Comparing estimation of β, the coefficient for the binary covariate, when sensitivity = 80%, and specificity decreases from 95% at t = 1 to 55% at t = 5 using 5 methods: proportional hazards using either the mismeasured outcome (Naive) or complete case only (Comp) and validation subset methods using either parametric distribution of F(S|Y) (Para), empirical distribution of F(S|Y) (Emp) or the mean score method (MS).
Obs. | pV | λ0 | β | Method | %Bias | Cov. | Power | Var. | RelEff | MSE |
---|---|---|---|---|---|---|---|---|---|---|
160 | 1/2 | 0.1 | 0.7 | PH: Naive | −60.4% | 33% | 35% | 0.031 | 4.6 | 0.21 |
PH: Comp | 3.1% | 95% | 47% | 0.143 | (ref) | 0.143 | ||||
Para | −5.1% | 95% | 54% | 0.098 | 1.5 | 0.099 | ||||
Emp | −2.9% | 95% | 59% | 0.097 | 1.5 | 0.098 | ||||
MS | −0.8% | 96% | 50% | 0.120 | 1.2 | 0.121 | ||||
240 | 1/3 | 0.1 | 0.7 | PH: Naive | −60.9% | 13% | 51% | 0.019 | 7.9 | 0.201 |
PH: Comp | 1.9% | 95% | 43% | 0.151 | (ref) | 0.152 | ||||
Para | −11.5% | 94% | 54% | 0.085 | 1.8 | 0.092 | ||||
Emp | −2.7% | 96% | 62% | 0.085 | 1.8 | 0.086 | ||||
MS | −1.1% | 95% | 54% | 0.112 | 1.4 | 0.112 | ||||
420 | 1/2 | 0.2 | −0.4 | PH: Naive | −55.2% | 45% | 38% | 0.011 | 4.2 | 0.06 |
PH: Comp | 2.5% | 96% | 48% | 0.046 | (ref) | 0.046 | ||||
Para | −2.9% | 96% | 59% | 0.031 | 1.5 | 0.031 | ||||
Emp | 1.4% | 95% | 64% | 0.031 | 1.5 | 0.031 | ||||
MS | −2.2% | 95% | 57% | 0.033 | 1.4 | 0.033 | ||||
630 | 1/3 | 0.2 | −0.4 | PH: Naive | −55.1% | 27% | 55% | 0.007 | 6.3 | 0.056 |
PH: Comp | 0.3% | 96% | 48% | 0.044 | (ref) | 0.044 | ||||
Para | −10.7% | 94% | 68% | 0.022 | 2.0 | 0.024 | ||||
Emp | −2.0% | 95% | 75% | 0.023 | 1.9 | 0.023 | ||||
MS | −5.0% | 96% | 60% | 0.029 | 1.5 | 0.030 |
Bias significantly different from zero is shown in bold. Abbreviated column headings are as follows: “Obs.” = number of observations, “pV” = probability of inclusion in the validation set, “λ0” = simulated baseline hazard, “β” = simulated covariate coefficient, “Cov.” = coverage, “Var” = variance, “RefEff” = efficiency relative to the complete case method, and “MSE” = mean square error.

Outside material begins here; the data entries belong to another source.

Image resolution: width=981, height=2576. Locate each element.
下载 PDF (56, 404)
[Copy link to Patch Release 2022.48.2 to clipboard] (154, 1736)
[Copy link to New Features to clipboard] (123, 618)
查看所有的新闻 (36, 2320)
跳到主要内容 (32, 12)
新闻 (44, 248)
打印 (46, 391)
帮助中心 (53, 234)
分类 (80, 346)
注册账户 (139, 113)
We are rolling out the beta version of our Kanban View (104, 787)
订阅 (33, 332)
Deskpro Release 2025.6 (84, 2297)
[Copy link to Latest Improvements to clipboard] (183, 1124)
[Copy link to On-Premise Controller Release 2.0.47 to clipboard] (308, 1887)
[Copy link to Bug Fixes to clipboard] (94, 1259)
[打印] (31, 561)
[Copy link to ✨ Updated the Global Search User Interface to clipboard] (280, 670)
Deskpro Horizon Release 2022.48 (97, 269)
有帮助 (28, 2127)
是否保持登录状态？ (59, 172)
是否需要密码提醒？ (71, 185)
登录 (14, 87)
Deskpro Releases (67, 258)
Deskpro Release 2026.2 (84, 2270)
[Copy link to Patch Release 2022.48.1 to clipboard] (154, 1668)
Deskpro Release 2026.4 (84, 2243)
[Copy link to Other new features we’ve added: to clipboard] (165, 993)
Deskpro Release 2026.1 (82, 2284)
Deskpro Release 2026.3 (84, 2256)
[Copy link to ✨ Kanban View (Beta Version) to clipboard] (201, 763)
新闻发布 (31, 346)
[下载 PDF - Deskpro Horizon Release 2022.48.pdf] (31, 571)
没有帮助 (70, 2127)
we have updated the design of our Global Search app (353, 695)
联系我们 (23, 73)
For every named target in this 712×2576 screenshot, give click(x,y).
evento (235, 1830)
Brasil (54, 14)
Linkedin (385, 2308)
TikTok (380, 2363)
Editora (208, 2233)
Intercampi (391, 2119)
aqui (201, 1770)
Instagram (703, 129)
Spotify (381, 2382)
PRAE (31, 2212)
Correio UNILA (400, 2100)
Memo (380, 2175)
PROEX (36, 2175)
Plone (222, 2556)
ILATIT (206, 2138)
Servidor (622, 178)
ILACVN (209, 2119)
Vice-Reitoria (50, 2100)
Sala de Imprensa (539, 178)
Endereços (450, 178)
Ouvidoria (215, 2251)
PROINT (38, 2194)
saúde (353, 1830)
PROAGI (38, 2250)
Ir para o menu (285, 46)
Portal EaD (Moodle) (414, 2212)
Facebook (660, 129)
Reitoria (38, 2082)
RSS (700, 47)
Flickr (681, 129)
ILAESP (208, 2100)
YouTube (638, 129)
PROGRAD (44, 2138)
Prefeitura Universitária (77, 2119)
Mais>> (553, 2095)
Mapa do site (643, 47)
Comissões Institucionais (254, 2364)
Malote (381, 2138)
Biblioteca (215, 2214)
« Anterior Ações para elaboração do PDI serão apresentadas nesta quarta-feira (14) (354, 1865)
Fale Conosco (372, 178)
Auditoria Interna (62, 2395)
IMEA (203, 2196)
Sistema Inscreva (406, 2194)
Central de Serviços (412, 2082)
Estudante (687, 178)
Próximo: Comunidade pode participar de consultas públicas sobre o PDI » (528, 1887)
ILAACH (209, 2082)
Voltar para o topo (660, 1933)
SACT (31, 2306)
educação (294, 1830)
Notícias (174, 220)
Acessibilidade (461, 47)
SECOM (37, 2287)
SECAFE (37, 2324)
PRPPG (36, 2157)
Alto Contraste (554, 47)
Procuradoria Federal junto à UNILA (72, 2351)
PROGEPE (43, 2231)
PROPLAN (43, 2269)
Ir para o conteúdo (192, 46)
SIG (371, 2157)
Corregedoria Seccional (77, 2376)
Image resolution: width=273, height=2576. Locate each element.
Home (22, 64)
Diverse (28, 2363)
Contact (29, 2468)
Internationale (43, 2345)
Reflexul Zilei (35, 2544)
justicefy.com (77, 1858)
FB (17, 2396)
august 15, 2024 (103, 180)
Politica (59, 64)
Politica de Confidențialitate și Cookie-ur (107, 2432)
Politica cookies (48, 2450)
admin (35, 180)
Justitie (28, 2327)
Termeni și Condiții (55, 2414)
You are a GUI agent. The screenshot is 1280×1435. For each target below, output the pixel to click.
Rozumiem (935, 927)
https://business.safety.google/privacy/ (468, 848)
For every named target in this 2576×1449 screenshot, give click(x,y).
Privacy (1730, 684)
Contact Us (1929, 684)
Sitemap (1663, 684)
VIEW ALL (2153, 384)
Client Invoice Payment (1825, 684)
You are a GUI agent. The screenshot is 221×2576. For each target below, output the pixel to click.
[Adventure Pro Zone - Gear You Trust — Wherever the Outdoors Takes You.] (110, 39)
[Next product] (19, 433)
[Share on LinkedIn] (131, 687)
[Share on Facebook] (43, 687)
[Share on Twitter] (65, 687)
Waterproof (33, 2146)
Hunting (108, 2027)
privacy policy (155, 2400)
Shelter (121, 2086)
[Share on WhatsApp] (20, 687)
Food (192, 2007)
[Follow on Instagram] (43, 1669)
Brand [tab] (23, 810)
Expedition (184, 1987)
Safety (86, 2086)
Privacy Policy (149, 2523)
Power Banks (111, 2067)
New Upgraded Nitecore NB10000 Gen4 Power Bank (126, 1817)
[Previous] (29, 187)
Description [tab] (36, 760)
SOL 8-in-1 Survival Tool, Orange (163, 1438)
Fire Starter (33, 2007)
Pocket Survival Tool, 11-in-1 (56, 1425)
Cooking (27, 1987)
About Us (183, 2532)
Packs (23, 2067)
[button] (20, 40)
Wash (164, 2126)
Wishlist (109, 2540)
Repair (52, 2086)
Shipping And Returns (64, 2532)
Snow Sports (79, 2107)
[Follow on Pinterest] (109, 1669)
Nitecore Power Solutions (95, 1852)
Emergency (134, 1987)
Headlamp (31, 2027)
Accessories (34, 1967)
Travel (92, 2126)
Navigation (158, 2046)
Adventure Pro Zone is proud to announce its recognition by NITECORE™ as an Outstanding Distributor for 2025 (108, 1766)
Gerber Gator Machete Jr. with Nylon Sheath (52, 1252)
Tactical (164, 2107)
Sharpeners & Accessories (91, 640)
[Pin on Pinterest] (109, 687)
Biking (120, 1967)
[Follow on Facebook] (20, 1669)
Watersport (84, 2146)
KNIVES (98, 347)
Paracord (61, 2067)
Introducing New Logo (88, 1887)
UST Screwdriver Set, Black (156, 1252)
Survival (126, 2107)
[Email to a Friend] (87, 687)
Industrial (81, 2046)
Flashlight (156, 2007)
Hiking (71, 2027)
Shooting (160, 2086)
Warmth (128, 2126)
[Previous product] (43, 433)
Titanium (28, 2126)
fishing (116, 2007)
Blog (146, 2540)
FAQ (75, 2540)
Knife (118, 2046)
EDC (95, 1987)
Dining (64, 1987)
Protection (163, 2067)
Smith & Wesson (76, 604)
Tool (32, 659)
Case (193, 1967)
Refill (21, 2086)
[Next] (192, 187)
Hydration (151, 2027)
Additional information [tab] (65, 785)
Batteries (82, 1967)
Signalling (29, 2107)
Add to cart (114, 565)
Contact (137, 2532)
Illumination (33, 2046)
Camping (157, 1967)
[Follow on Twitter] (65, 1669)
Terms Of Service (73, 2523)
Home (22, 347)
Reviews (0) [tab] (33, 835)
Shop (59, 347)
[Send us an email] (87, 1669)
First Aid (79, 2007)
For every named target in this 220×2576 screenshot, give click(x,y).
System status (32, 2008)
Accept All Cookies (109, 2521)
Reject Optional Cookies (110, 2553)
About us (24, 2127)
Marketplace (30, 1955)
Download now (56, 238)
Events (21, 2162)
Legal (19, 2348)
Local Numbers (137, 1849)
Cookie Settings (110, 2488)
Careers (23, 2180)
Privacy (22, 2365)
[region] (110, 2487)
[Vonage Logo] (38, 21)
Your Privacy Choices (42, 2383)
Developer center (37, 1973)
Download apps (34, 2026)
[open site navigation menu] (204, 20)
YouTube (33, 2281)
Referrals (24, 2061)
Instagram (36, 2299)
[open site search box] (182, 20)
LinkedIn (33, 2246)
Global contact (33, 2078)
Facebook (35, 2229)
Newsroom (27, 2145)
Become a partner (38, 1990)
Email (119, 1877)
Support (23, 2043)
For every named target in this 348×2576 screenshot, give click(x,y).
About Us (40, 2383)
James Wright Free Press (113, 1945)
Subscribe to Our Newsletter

Table 2 shows results when simulated sensitivity and specificity were 80% and 95%, respectively, and the validation subjects were selected at random. The naive method, though relatively efficient and powerful, has up to 29.6% bias and coverage below 87%. All validation methods demonstrated an overall reduction in the mean square error relative to the complete case data method. Bias was under 5% under all conditions under validation subset methods and mostly insignificant with coverage ranging from 94-96%. A substantial increase in power (up to 37% higher) and in efficiency (up to 2.5-fold higher) relative to the complete case method was gained when using either the parametric or the empirical means of incorporating the validation subset. The increase in efficiency was not quite as large for the mean score method.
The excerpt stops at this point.